Andy: “it was quite easy for me, because I don’t like apples. If it had been South African sherbet dib-dabs, I think Mandela would still be in prison…”
PFFF
Dara talks about not being approved for the first bank he applied for in the UK because of his Irish passport, which he’s still a bit burned by.
Dara: “in other news, whose wife took ’em by surprise this week?”
Chris, too quickly: “not mine..”
It’s about Katie Holmes divorcing Tom Cruise
Ava: “if a fake marriage can’t pretend to be happy, then what hope do the rest of us have?”
Pretty punchy, honestly
Andy: “I just hope now that Tom doesn’t do anything stupid, cause you’re vulnerable when you leave a relationship, you might end up joining a cult or something..”
and then, Andy: “I found that he proposed to her standing on top of the Eiffel Tower. Now I know he’s paranoid about his height, but that is…”
[how are most of these hitting?]
Hugh, on scientology: “it’s treated as a religion in the US for tax purposes…that’s something Jimmy Carr could look into.”

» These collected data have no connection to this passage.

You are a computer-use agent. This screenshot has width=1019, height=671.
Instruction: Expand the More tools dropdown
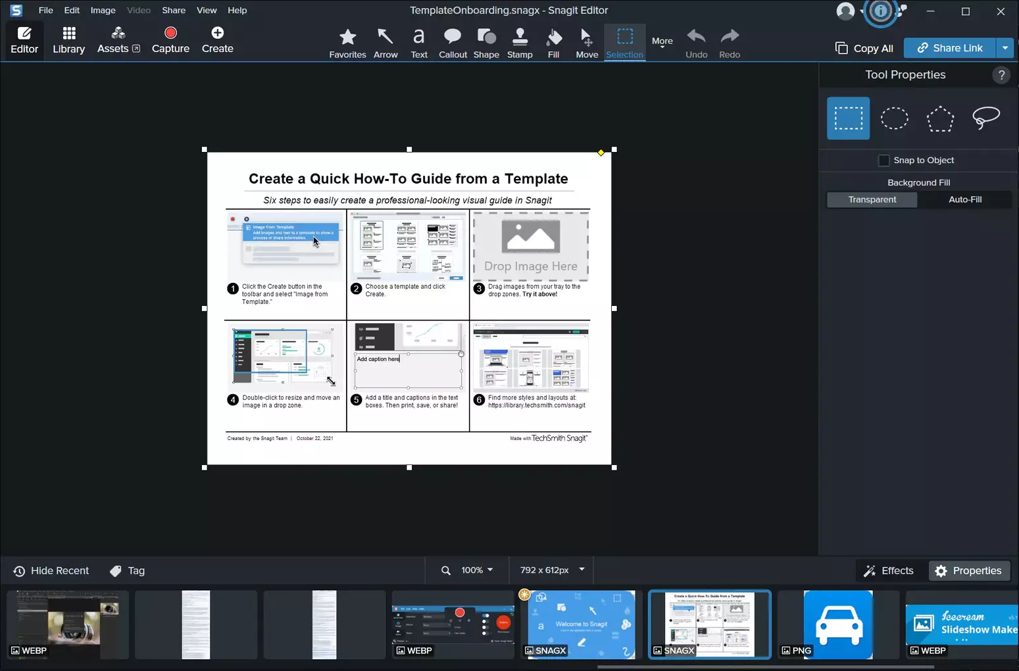(x=662, y=43)
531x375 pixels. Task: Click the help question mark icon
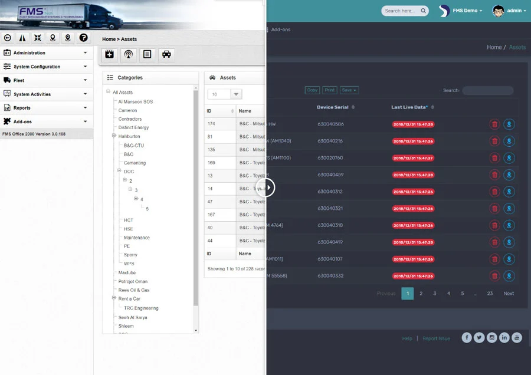(83, 38)
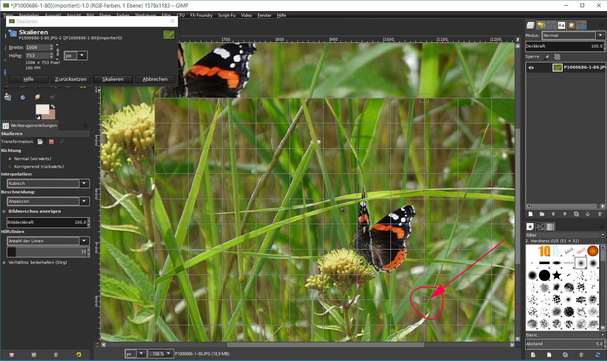607x361 pixels.
Task: Select the Blur/Sharpen droplet tool
Action: pyautogui.click(x=23, y=97)
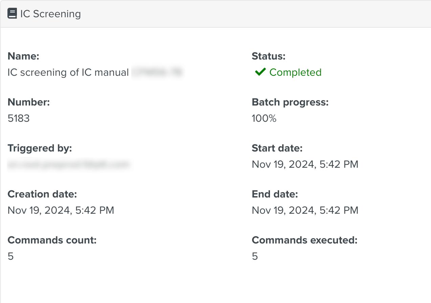Viewport: 431px width, 303px height.
Task: Select the screening number 5183
Action: (18, 118)
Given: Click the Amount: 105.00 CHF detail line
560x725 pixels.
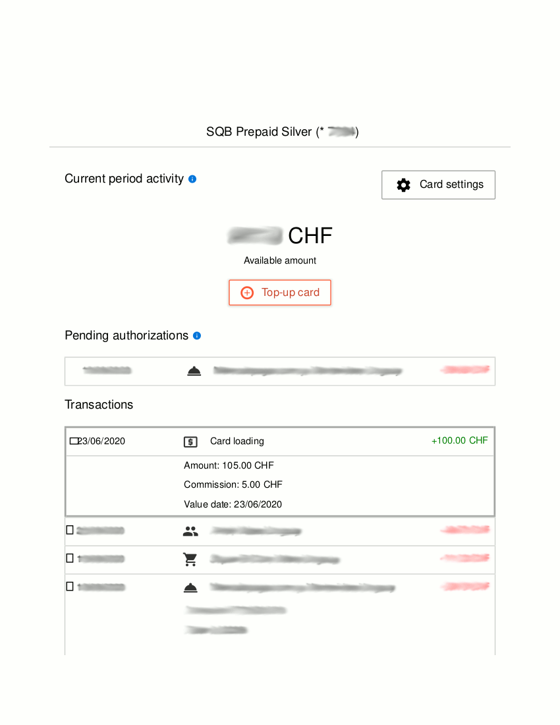Looking at the screenshot, I should click(x=229, y=465).
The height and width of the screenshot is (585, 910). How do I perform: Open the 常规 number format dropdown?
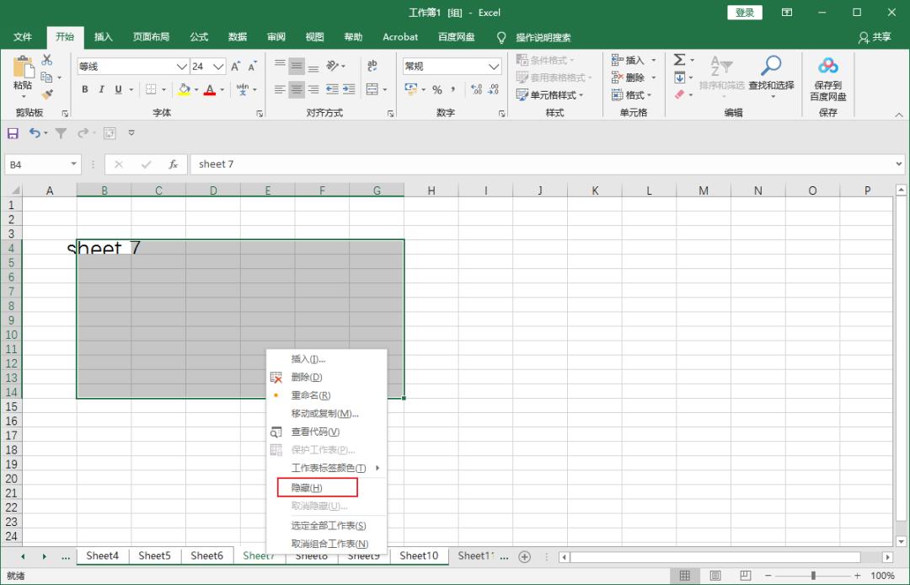coord(493,66)
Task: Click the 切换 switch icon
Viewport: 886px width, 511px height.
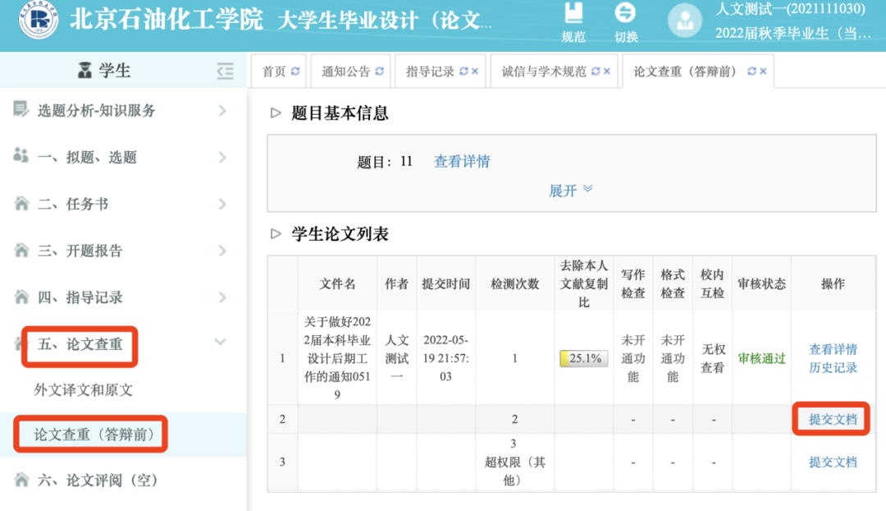Action: [x=625, y=14]

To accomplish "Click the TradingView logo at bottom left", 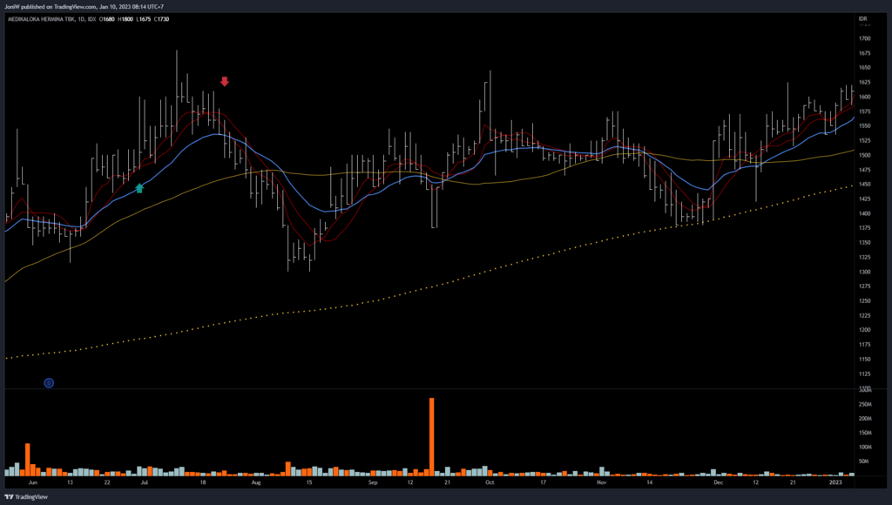I will (26, 497).
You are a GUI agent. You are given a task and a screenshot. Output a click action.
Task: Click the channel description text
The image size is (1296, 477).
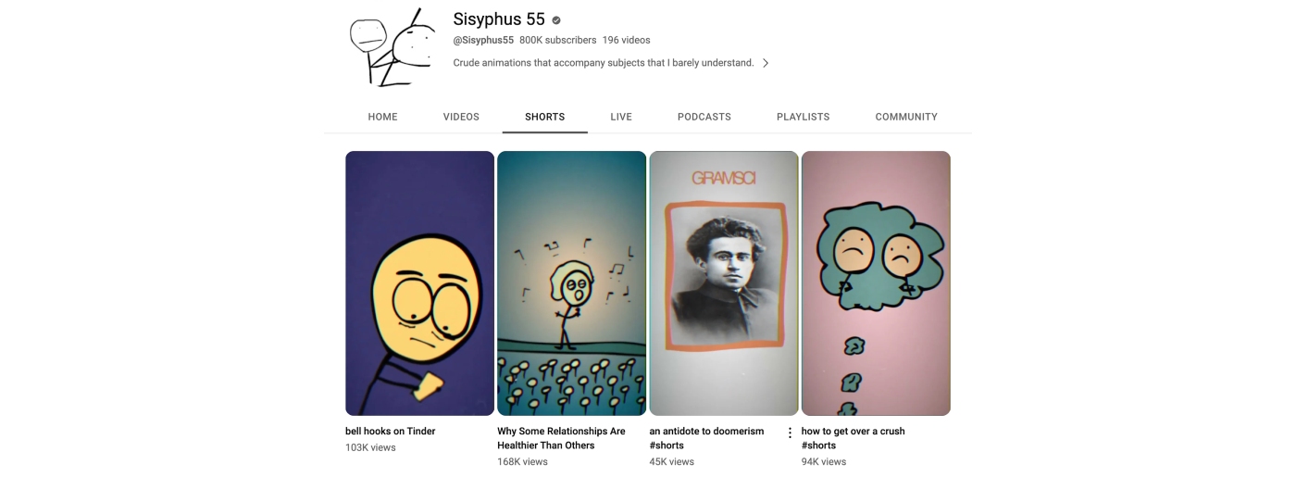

yeah…I don’t think he’d last a second there
Andy mentions the Tom Cruise Oprah incident. “It’s hardly a test of anything, jumping on Oprah’s couch. If it can take her weight..”
DIVIDED AUDIENCE REACTION
Andy, chuckling: “the Oprah fan club are in tonight..”
Milton: “would you trust a man who’d been on three missions that he SAID were impossible…”
It’s up to six now..
Okay, truly horrifying start but MAN did the Tom Cruise stuff make up for a lot of time. I’m very interested in what Headliners was. I forget if they air it in a compilation. Might have given us more quality throughout. But yeah, this is good so far. Mark’s been very quiet, hopefully that’ll change, but the silly mood seems to have continued.
Stand Up Round: Milton and Ava
Ava’s set, on animals, did not work for me. It was about a mouse infestation in her house. None of the punchlines work for me. And she didn’t even insult her daughter this time. MILTON, SAVE US!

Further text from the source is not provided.